Japan Geoscience Union Meeting 2024

Presentation information

[E] Poster

P (Space and Planetary Sciences ) » P-EM Solar-Terrestrial Sciences, Space Electromagnetism & Space Environment

[P-EM11] Space Weather and Space Climate

Mon. May 27, 2024 5:15 PM - 6:45 PM Poster Hall (Exhibition Hall 6, Makuhari Messe)

convener:Ryuho Kataoka(National Institute of Polar Research), Mary Aronne(NASA Goddard Space Flight Center), Yumi Bamba(National Institute of Information and Communications Technology), Antti Pulkkinen(NASA Goddard Space Flight Center)

5:15 PM - 6:45 PM

[PEM11-P11] Predicting Solar Energetic Particle Event Occurrences Using Explainable AI

*Yuta Kato1, Kanya Kusano2, Chihiro Mitsuda1, Yasuhide Ishihara1 (1.Fujitsu Limited, 2.Nagoya University)

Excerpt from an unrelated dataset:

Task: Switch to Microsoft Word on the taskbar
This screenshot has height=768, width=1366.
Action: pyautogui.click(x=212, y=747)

Keywords:Solar Energetic Particles, Solar Flares, Explainable AI

Fujitsu Ltd. and Nagoya University are jointly researching space weather to ensure the safety of human activities which are expanding to the Moon and Mars. Solar Energetic Particle (SEP) Events, which occur in conjunction with solar flares (SFs) and coronal mass ejections (CMEs), have effects on both humans and space systems.

We are conducting a classification task using Wide Learning, an explainable Artificial Intelligence (AI) developed by Fujitsu Research, to explore the conditions under which SFs are accompanied by SEP Events. Wide Learning, originally developed in the field of Discovery Science and based on emerging pattern mining algorithms, enables us to conduct classification tasks and to search for exhaustive conditions.

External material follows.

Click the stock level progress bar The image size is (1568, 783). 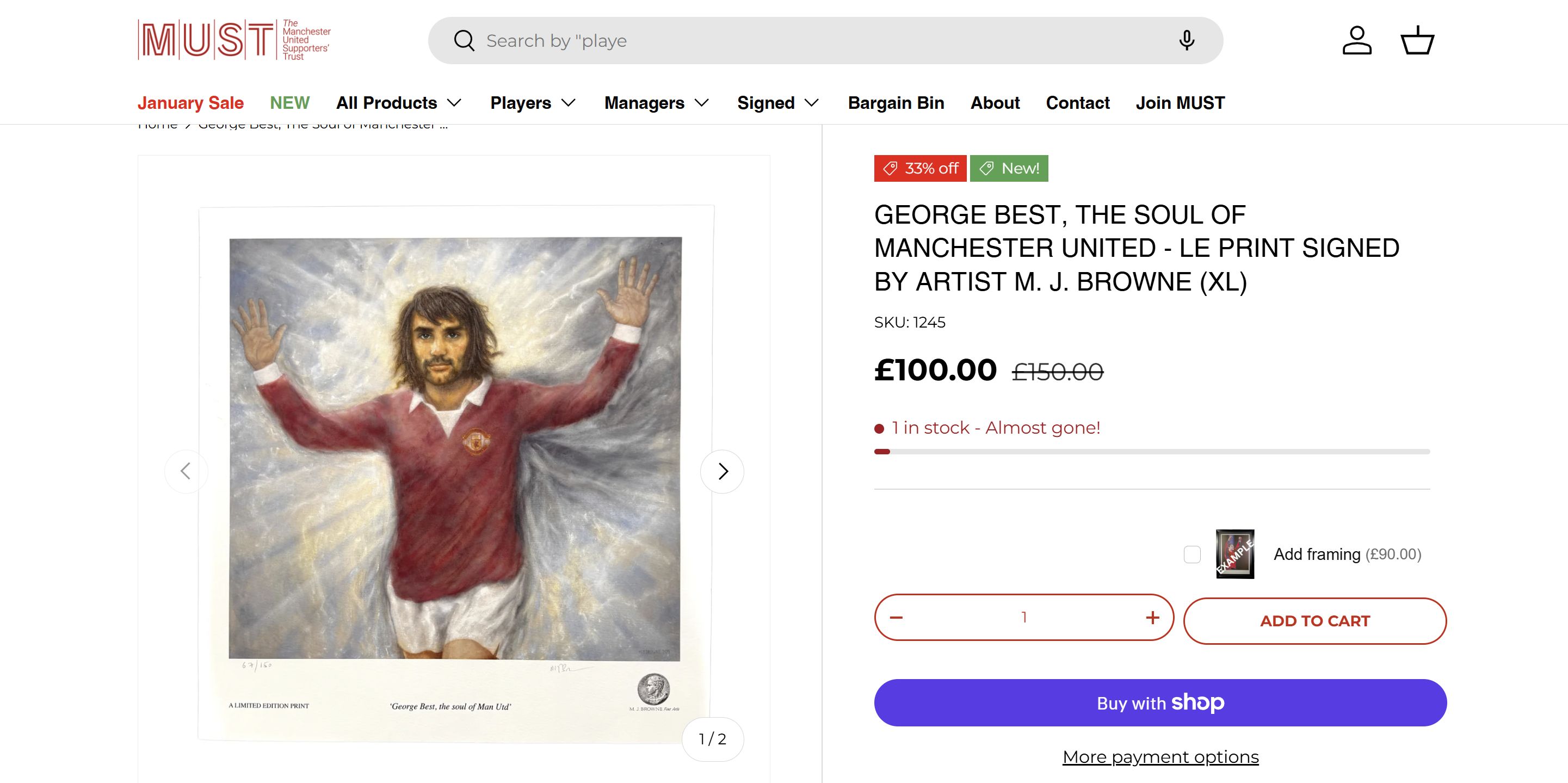[x=1152, y=452]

We created 57 features from Soft X-ray measurements observed by GOES, remote sensing vector magnetic fields observed by SDO, and the physics-based flare predictive scheme based on the three-dimensional extrapolated magnetic fields of solar active regions developed by Kusano et al. (2020). We classified SFs that meet the condition of SEPs > 10 MeV, > 10 pfu (cm2 s sr) in the NOAA SWPC database during Solar Cycle 24 as positive samples, and all other SFs as negative samples.

Due to the class imbalance of positive/negative samples, we fixed the positive examples and undersampled the negative samples to achieve a 1:3 ratio of positive to negative samples, conducting 10 trials with replacements.
Additionally, due to the flare class imbalance of positive/negative samples, we conducted learning and prediction for cases (a) where negative samples were randomly sampled, and (b) where a constant 1:3 ratio of negative to positive samples was maintained for each C, M, and X flare class.

Our model demonstrates a True Skill Statistic (TSS) for the discrimination capability of SEP-positive SFs of approximately 0.7 for case (a), and about 0.4 for case (b). We also identified multiple useful conditions for predicting positive/negative samples, based on numerical ranges and combinations of each feature. In case (a), the X-ray peak intensity emerged as a significant weighted hypothesis for positive examples, while in case (b), the flare duration and flare history emerged as significant weighted hypotheses. For negative examples, combinations of magnetic field features emerged as significant weighted hypotheses.

These results suggest the potential for predicting SEP Event occurrences with step-by-step alerts, and the ability to reference past cases that align with identified conditions. We will discuss the potential for new space weather forecasts using these numerical ranges and combination conditions, as well as the applicability of past similar cases to these hypotheses, and future prospects.